What the task asks →
Please restate each line of the data below exactly. Omit all images.

[Data items]

● ● ● ●

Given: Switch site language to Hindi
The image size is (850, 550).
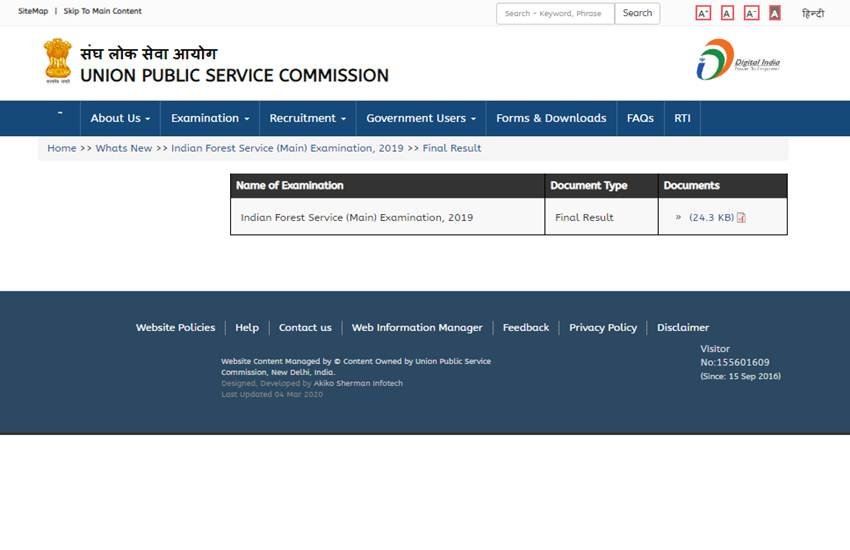Looking at the screenshot, I should [813, 13].
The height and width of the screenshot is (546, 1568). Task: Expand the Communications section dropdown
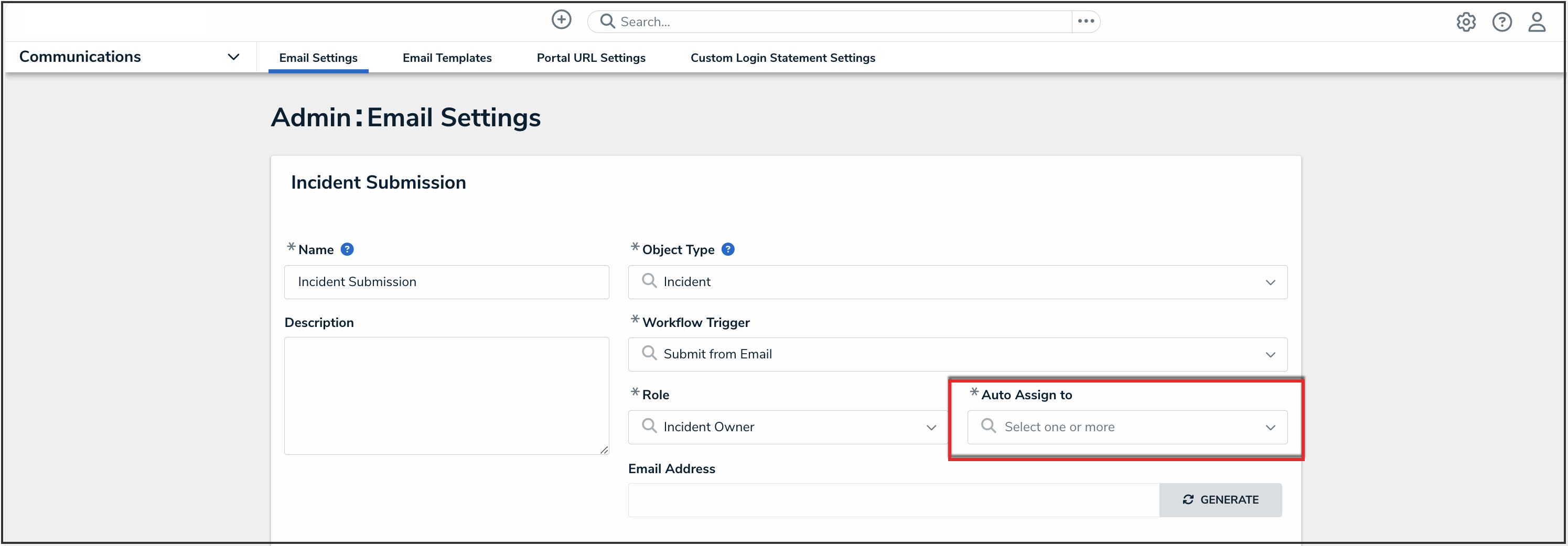233,57
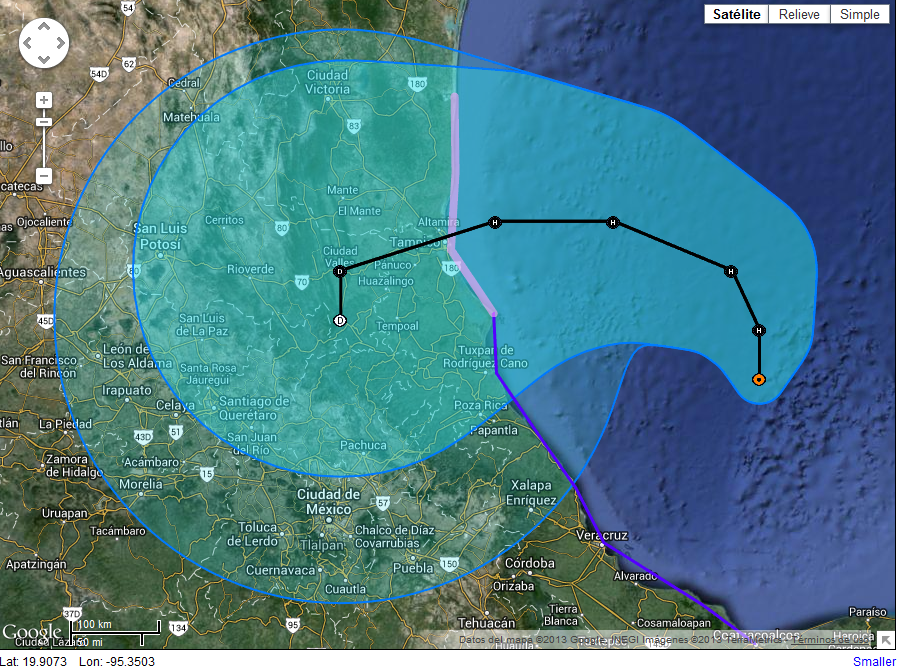Switch to Relieve map view

[x=799, y=14]
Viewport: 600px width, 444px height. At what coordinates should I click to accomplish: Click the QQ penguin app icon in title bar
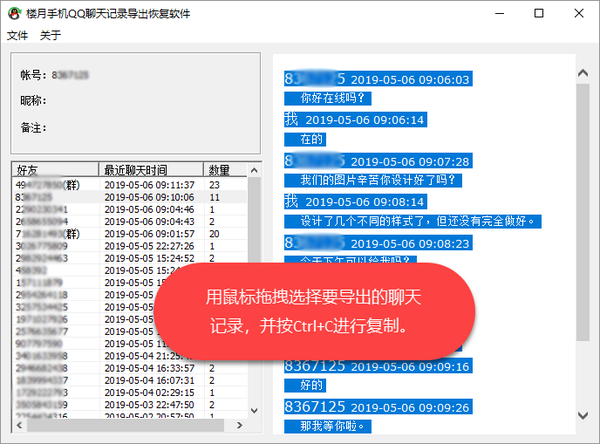[14, 14]
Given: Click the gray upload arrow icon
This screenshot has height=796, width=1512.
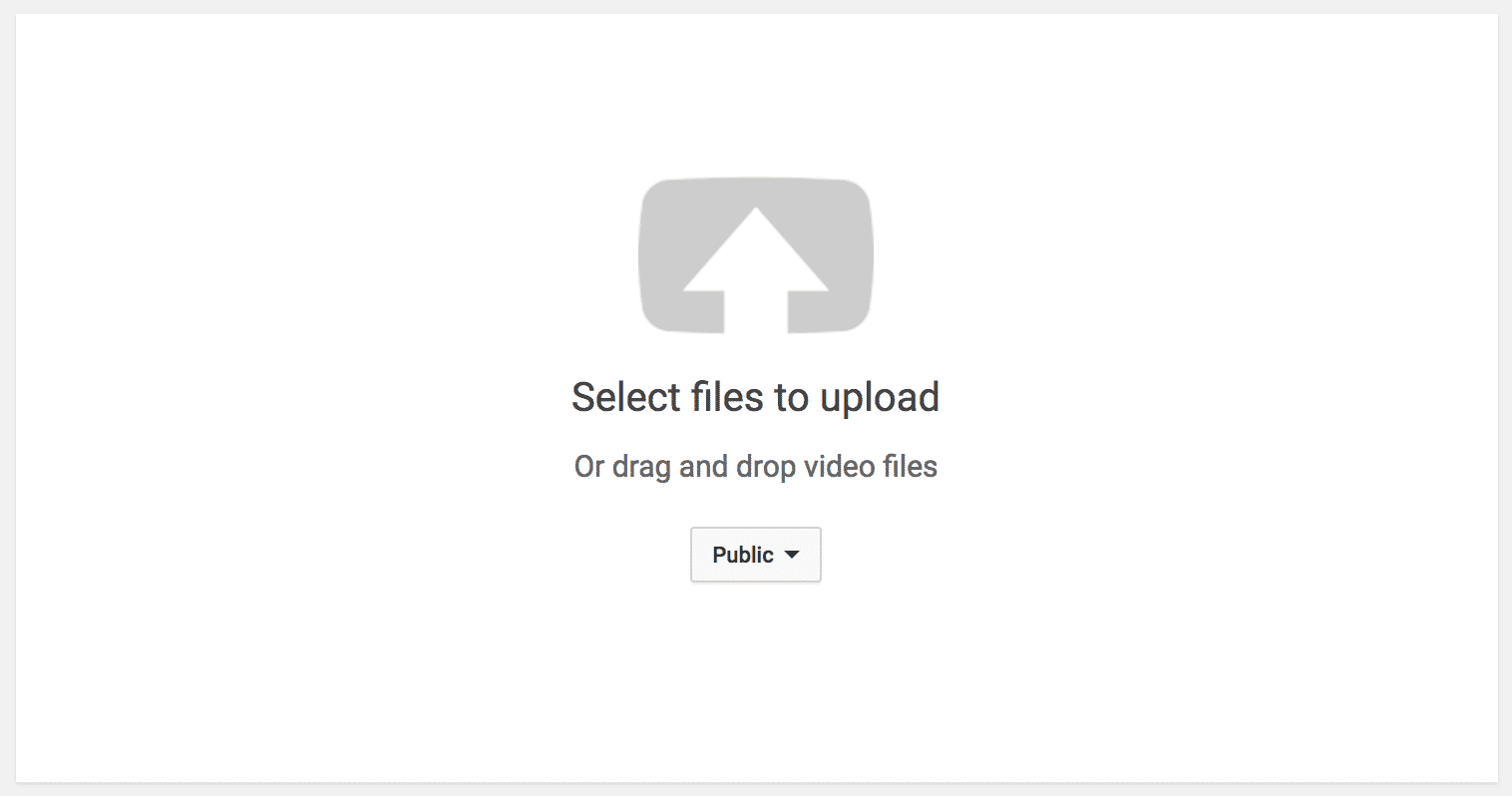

● ● ● ●

Your response →
Given: Switch site language to Hindi
The image size is (850, 550).
Looking at the screenshot, I should [813, 13].
The height and width of the screenshot is (546, 1568). Task: Expand the Communications section dropdown
233,57
Switch to Relieve map view

[x=799, y=14]
Viewport: 600px width, 444px height. At what coordinates should I click to accomplish: Click the QQ penguin app icon in title bar
[14, 14]
Given: Click the gray upload arrow icon
This screenshot has height=796, width=1512.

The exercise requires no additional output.